### Task material
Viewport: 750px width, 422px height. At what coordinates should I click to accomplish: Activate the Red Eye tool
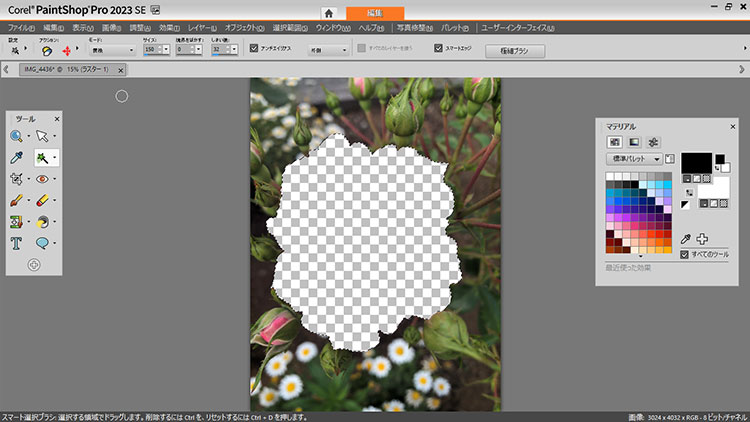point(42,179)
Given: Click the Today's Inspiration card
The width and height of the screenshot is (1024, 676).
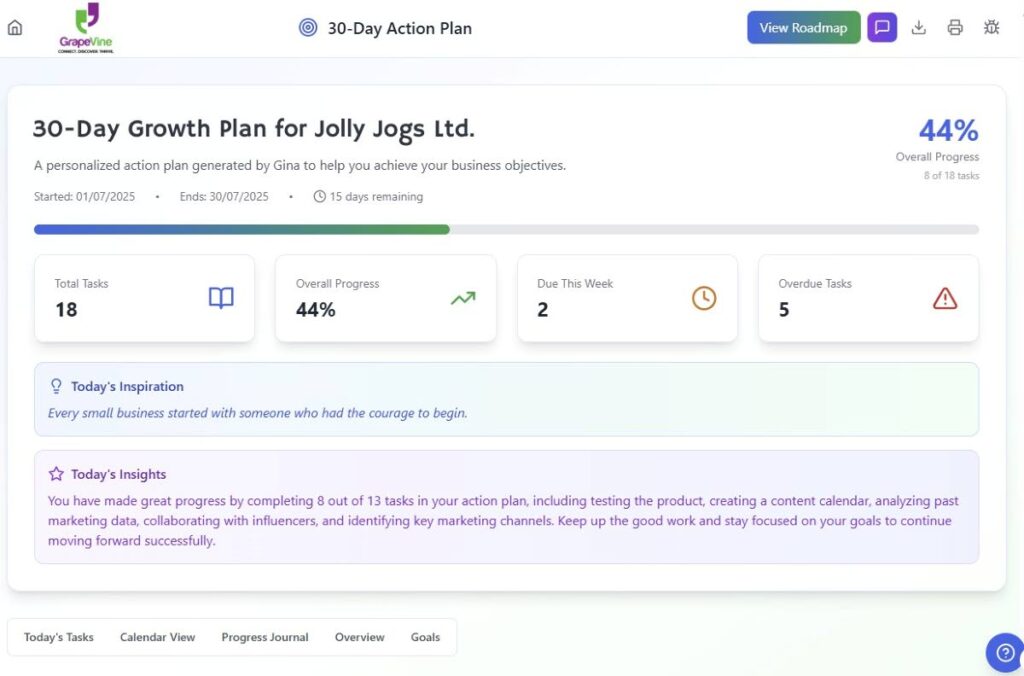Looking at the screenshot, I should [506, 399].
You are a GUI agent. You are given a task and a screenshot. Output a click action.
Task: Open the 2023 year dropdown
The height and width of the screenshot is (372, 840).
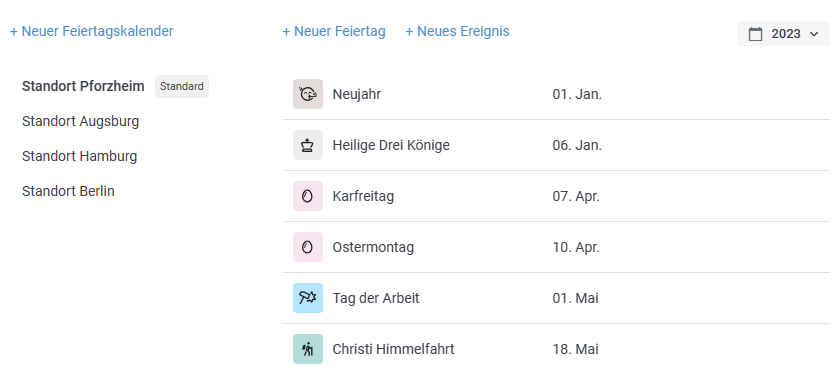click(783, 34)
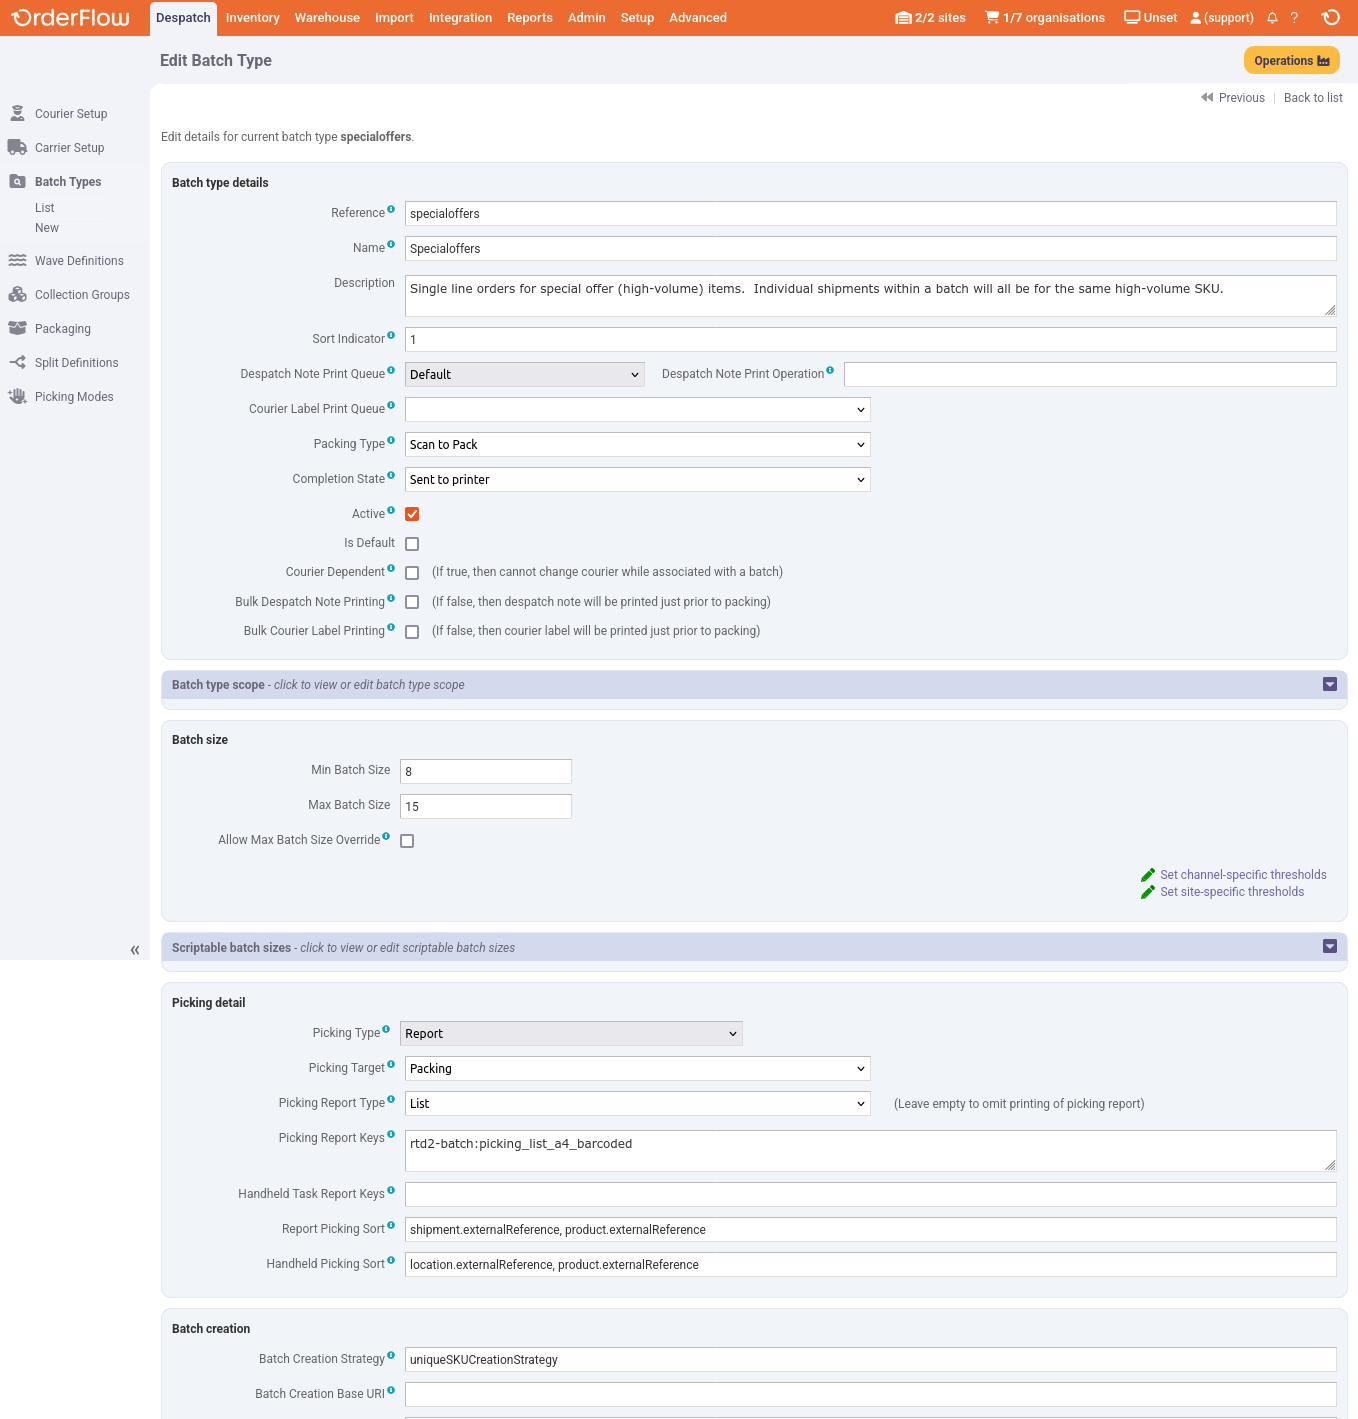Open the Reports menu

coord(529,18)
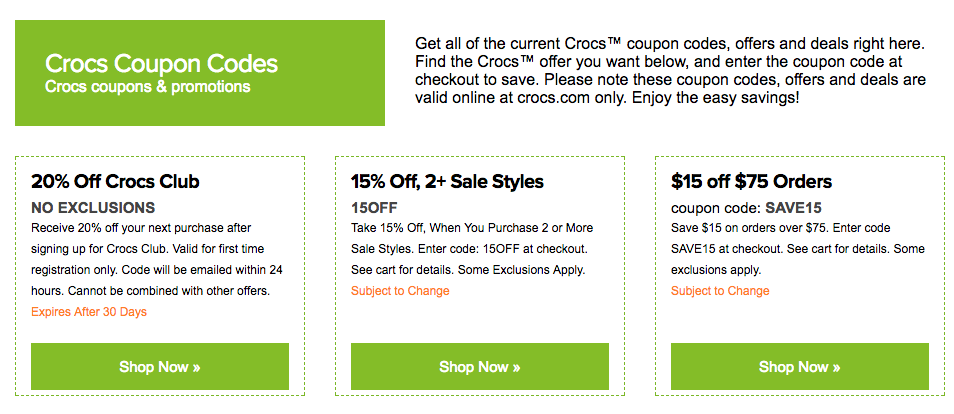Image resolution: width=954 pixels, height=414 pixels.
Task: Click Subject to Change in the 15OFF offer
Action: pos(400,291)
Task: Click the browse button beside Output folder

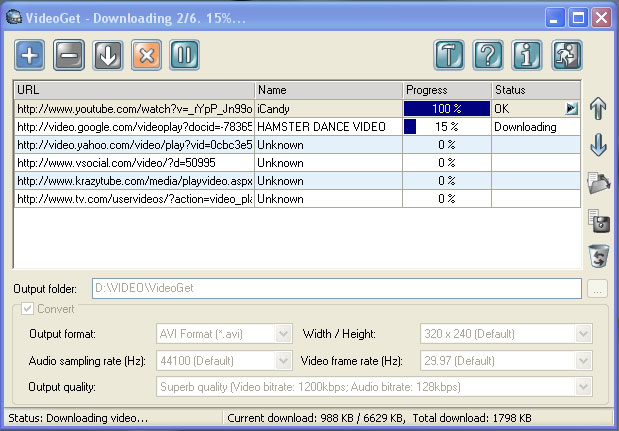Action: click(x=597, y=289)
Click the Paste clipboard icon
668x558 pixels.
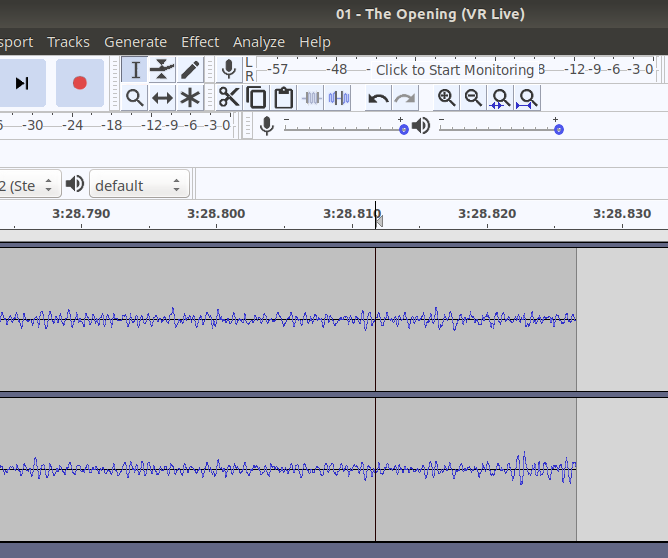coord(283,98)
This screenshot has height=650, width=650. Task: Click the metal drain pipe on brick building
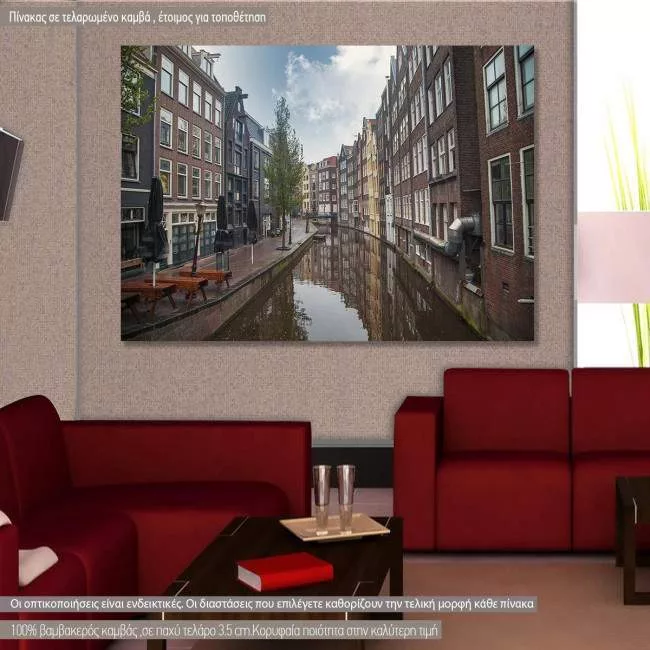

### About this exercise
All of the records above are to be copied exactly, minus the pictures.

### Exercise answer
Viewport: 750px width, 422px height. At what coordinates should I click to accomplish: Activate the Red Eye tool
point(42,179)
Given: Click the Today's Inspiration card
The width and height of the screenshot is (1024, 676).
Looking at the screenshot, I should [506, 399].
You are a GUI agent. You are given a task and a screenshot. Output a click action.
Task: Open the 2023 year dropdown
The height and width of the screenshot is (372, 840).
click(783, 34)
Open the Reports menu

coord(529,18)
Image resolution: width=954 pixels, height=414 pixels.
Task: Click Subject to Change in the 15OFF offer
Action: pos(400,291)
Task: Click the browse button beside Output folder

Action: click(x=597, y=289)
Click the Paste clipboard icon
668x558 pixels.
coord(283,98)
This screenshot has height=650, width=650. Task: Click the metal drain pipe on brick building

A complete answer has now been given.